Alveolar macrophages (AM) are critical cell determinants of the pulmonary innate immune system and they are the first professional phagocytes to internalize and typically degrade invading microbes. These cells are considered alternatively activated since they limit the pro-inflammatory response and exhibit high expression of pattern recognition receptors (PRRs) [e.g. mannose receptor (MR) and Toll-like receptors (TLRs)] which aid in the clearance of invaders. While TLR2 and TLR4 can initiate several pro-inflammatory signaling cascades following their activation, TLR negative regulators exist to limit the inflammatory response. It is of interest how certain components within the alveolus affect the activation state of AM. Surfactant protein-A (SP-A), a pulmonary surfactant protein, has been shown to regulate macrophage biology through its effects on the pro-inflammatory response and phagocytic PRR expression and activity (e.g. MR). Work in this thesis examined whether SP-A regulates the expression, activity, and intracellular trafficking of TLRs in human macrophages.
We examined basal and SP-A-induced transcription and surface protein expression of TLR2 and TLR4 on human monocytes and monocyte-derived macrophages (MDMs) and we observed that SP-A significantly increases TLR2, but not TLR4, surface expression on MDMs. While SP-A selectively increases TLR surface expression, it dampens the pro-inflammatory response by inhibiting NFκB activity and TNFα secretion in the presence of TLR ligands and by decreasing the phosphorylation of key TLR signaling molecules, including the major cell regulator, Akt.

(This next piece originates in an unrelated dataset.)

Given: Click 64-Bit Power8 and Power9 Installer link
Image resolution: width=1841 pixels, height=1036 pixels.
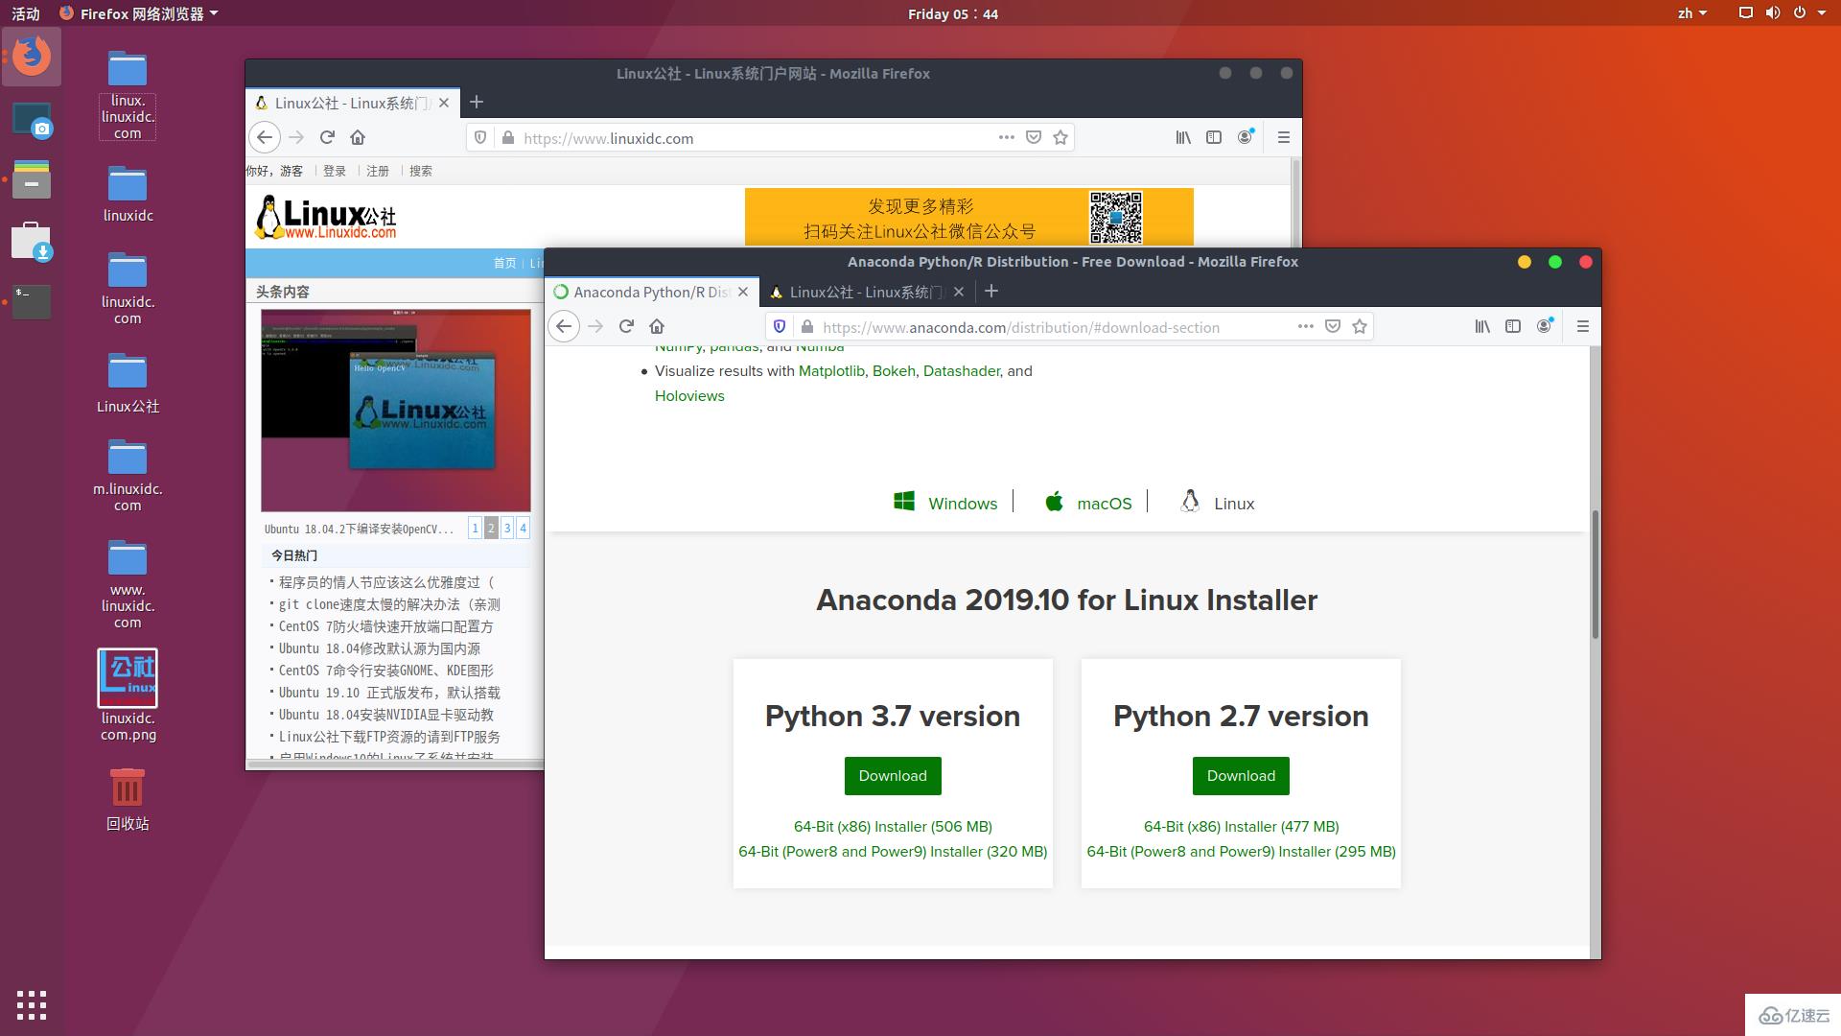Looking at the screenshot, I should (892, 850).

We examined the relationship between the MR and TLR2 or TLR4 since SP-A regulates all three receptors and it has been suggested that cross-talk between these receptors exists. We observed that the MR and TLRs co-localize on the surface of MDMs, but these receptors are located in distinct intracellular vesicles, which suggest that these receptors may collaborate during the initial recognition of a pathogen but then diverge in terms of intracellular function. In addition, SP-A regulates the intracellular trafficking of TLR2 and TLR4. Our findings strongly support the role of SP-A as a major alternative activator of macrophages that regulates the expression, activity, and intracellular trafficking of major PRRs in the alveolar innate immune response.